The interrelation of the legislative objectives embraced by chapters 16 and 17 was noted in Jessen v. De Bernardo , 52 N.J. Super. 227 (Juv. & Dom. Rel. Ct. 1958). There Judge Kole said:
"It [ chapter 16] is an entirely new and different kind of statutory remedy, additional to the strict bastardy proceeding permitted by chapter 17. The purpose of such a chapter 16 proceeding is to compel, in a civil action for support, a father adequately to support his illegitimate child. The fact that the child may or may not be or become a public charge is immaterial; the child is still entitled to adequate support from its father. The amount of support to be granted by the court is not limited, as in chapter 17 proceedings to an amount required to keep the child off the public relief rolls. The child is entitled to 'support and education * * * to the same extent as if born in lawful wedlock' (N.J.S.A. 9:16-2) and 'consideration shall be given to the age of the child and the ability and financial condition of the parent or parents.' (N.J.S.A. 9:16-3.) In short, the child is entitled to adequate support commensurate with his needs and the financial condition of his parents just as in a proceeding for the support of a child born in wedlock. Cf. R.R. 6:5-4(b). Such an action under chapter 16 is like any other civil action for the support of a child, except that the defendant must first be proved in the action to be the father of the child." Id. , 52 N.J. Super. , at pages 229-230.
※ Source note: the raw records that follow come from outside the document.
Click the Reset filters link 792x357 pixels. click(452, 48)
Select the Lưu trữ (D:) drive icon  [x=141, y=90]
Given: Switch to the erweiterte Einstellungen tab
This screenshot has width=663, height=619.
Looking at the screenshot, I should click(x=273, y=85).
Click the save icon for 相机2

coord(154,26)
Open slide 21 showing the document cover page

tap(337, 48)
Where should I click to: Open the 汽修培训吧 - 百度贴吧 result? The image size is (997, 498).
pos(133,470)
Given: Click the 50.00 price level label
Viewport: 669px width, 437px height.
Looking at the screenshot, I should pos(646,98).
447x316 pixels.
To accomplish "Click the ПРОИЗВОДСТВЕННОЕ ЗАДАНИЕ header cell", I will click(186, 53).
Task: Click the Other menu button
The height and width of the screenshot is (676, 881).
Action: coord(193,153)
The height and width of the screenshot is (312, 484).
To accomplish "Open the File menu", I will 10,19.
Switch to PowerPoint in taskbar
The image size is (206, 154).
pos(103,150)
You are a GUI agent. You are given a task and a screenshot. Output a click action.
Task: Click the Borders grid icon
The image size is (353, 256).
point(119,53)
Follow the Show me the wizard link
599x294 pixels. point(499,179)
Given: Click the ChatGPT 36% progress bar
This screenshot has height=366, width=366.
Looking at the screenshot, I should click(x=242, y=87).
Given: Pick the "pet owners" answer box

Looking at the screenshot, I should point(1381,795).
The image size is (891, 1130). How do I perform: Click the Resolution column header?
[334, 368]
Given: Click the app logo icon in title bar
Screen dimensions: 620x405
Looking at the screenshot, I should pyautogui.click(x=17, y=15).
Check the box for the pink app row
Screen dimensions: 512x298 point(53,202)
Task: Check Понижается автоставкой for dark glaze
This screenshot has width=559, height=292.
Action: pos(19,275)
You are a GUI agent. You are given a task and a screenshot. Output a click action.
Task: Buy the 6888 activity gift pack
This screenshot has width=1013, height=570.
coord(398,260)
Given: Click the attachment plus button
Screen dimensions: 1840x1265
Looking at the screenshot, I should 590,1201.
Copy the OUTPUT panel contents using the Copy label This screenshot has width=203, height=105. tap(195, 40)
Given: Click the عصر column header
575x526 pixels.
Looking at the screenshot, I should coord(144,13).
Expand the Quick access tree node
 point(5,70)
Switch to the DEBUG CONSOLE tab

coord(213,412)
We are in full accord with this expression and hold that paternity of the child having been established the plaintiff is entitled to pursue the remedies provided by N.J.S.A. 9:16-3 and R.R. 6:5-4(b).
Lastly we observe that any fear that defendant may have of being subjected to double penalties is groundless. The judgment entered in the Magistrate's Court on the chapter 17 proceeding will be subject to modification if, as a result of the determination in the chapter 16 proceeding, the interests of justice so require.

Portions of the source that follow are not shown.